**Fisco: fonti governo, linea Draghi chiara, no compromessi a ribasso su catasto**
Roma, 2 mar. (Adnkronos) – La linea resta quella di due settimane fa, espressa con chiarezza dal premier Mario Draghi ai capi delegazioni delle forze di maggioranza dopo esser salito al Colle per incontrare Sergio Mattarella. Ovvero unità su temi centrali per l’agenda di governo, puntellando la strada per mettere a segno gli obiettivi del Pnrr: il governo è qui per fare le cose o non si va avanti, la strigliata del premier alla maggioranza. Il pensiero di Draghi, spiegano fonti di governo vicine al presidente del Consiglio, resta essenzialmente lo stesso, dunque nessun cedimento sulla delega fiscale, che ha visto l’unità della maggioranza venir meno, in commissione Finanze alla Camera, sul catasto, tema che già aveva fatto saltare il voto della Lega in Consiglio dei ministri quando, a inizio ottobre, c’era stato il via libera del governo alla delega fiscale.

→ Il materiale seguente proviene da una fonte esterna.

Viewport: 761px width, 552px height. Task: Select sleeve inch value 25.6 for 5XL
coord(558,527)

I nodi, alla Camera, in queste ore sono tornati al pettine. Con la Lega che si è messa di traverso, ma anche Forza Italia, Coraggio Italia e Noi con l’Italia, oltre a Fdi, che hanno chiesto di cancellare l’articolo 6 della riforma, misura che prevede una mappatura degli immobili su tutto il territorio nazionale. L’aut aut della sottosegretaria al Mef Cecilia Guerra, definito dalla Lega inaccettabile, trova sponda in ambienti di Palazzo Chigi: ha semplicemente espresso la posizione del governo, viene spiegato. Ovvero non si sconfessa il lavoro portato avanti, con tanto di disco verde in Cdm.

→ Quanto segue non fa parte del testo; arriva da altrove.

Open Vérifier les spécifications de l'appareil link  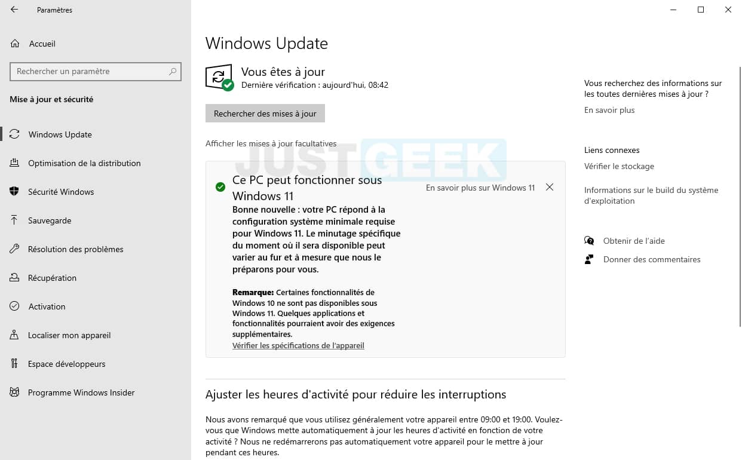click(x=298, y=345)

La riunione della commissione Finanze della Camera al momento è stata congelata, 24 ore di tempo per uscire dall’impasse. Sono in corso interlocuzioni, che vedono in prima linea Palazzo Chigi. Fi tenta la mediazione con una proposta che dovrebbe arrivare già in serata, ma un eventuale punto di caduta, viene spiegato dalle stesse fonti, non può discostarsi di molto da quanto previsto sul catasto nella riforma approvata lo scorso ottobre. Riunioni o incontri al momento non risultano in agenda, ma ci sono contatti continui, con il consigliere economico del premier Francesco Giavazzi e il capo di gabinetto Antonio Funiciello al lavoro per ricucire.